== Data records ==
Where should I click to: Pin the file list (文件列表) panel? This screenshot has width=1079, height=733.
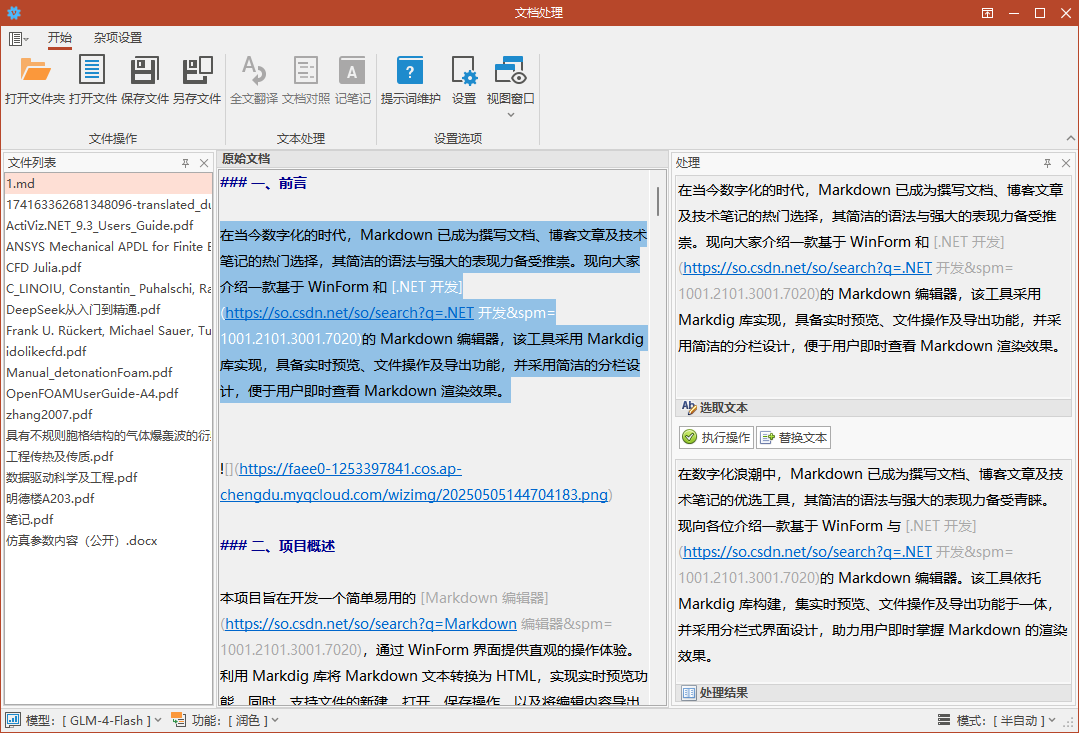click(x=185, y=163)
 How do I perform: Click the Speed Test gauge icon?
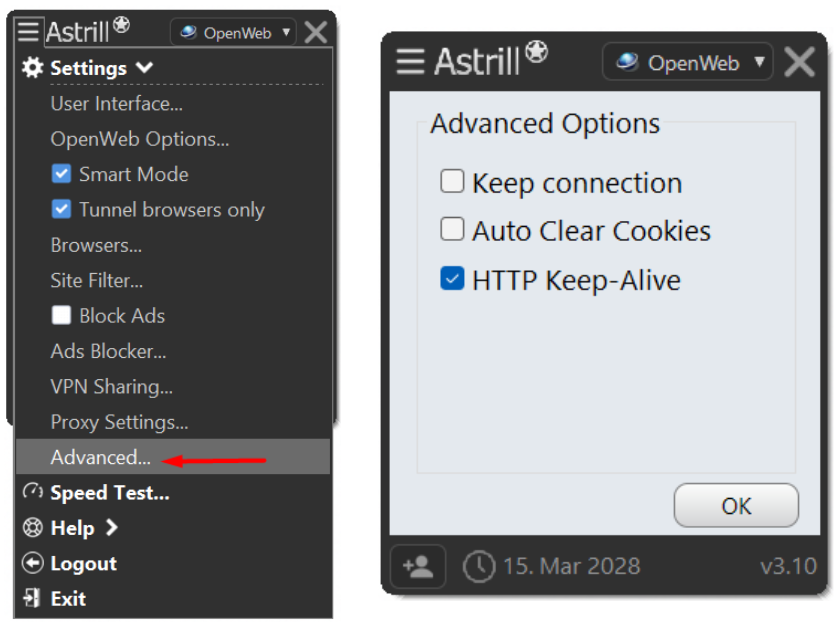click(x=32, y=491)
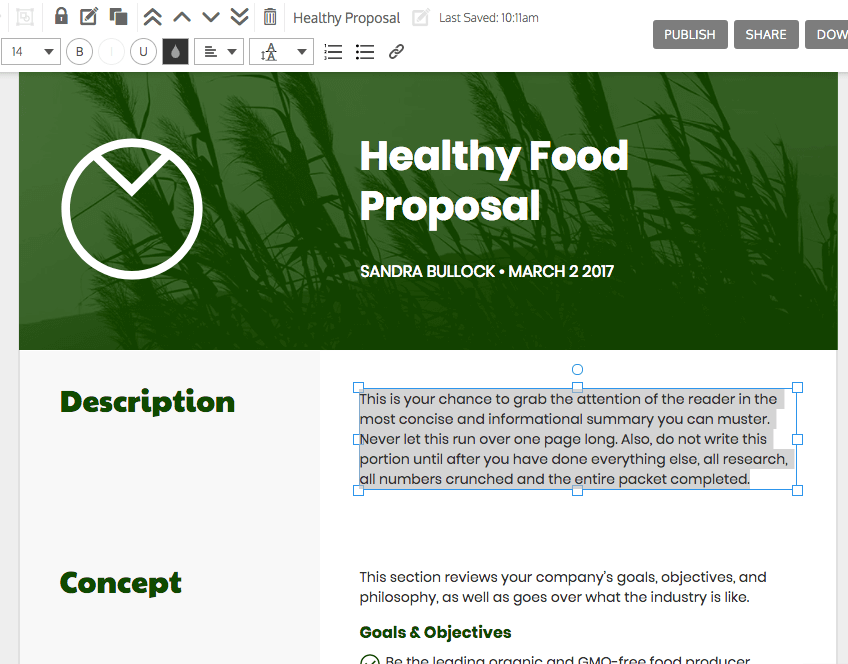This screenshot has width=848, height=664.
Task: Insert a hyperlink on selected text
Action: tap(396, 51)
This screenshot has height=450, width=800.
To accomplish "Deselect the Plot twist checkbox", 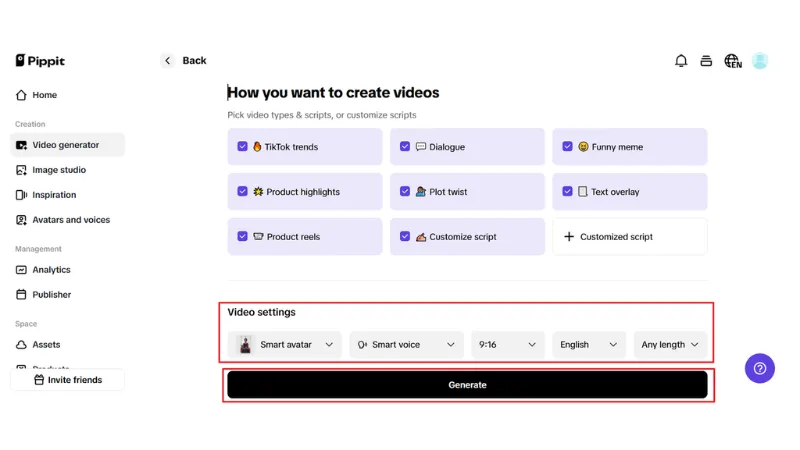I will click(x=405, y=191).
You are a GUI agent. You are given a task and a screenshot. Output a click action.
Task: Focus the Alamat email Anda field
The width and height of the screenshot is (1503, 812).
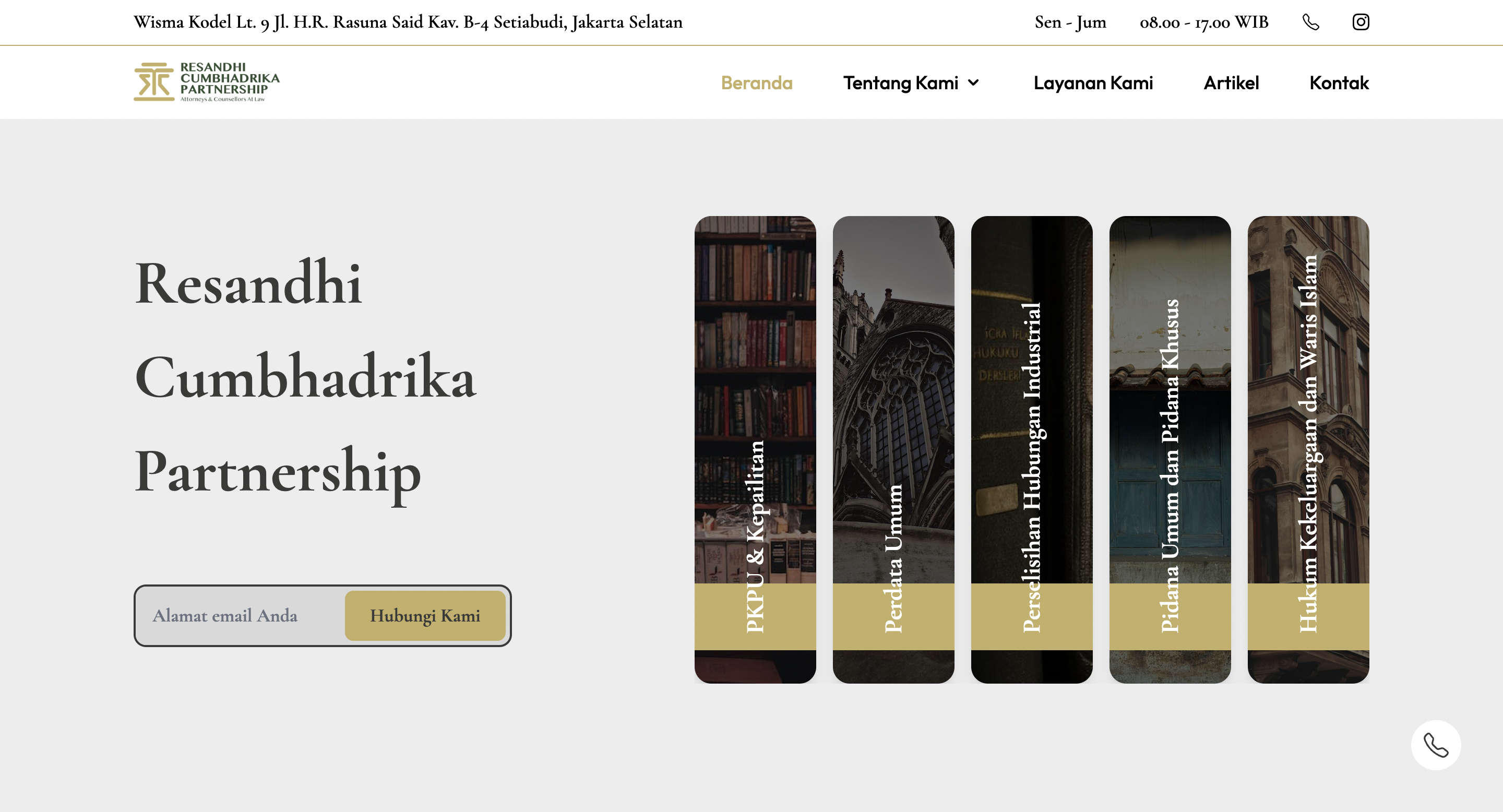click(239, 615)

==

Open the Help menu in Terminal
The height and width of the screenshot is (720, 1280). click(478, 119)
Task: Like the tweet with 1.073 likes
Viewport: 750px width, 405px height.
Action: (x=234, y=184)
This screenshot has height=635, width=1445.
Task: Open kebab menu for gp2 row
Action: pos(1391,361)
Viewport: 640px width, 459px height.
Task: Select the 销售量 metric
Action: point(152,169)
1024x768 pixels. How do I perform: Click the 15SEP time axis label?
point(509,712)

== What you need to do ==
Out of the material above, output word for word the line with "Open the Help menu in Terminal", the line with "Task: Like the tweet with 1.073 likes", and all lines between them, with nothing else.

== Written response ==
Open the Help menu in Terminal
The height and width of the screenshot is (720, 1280). click(478, 119)
Task: Like the tweet with 1.073 likes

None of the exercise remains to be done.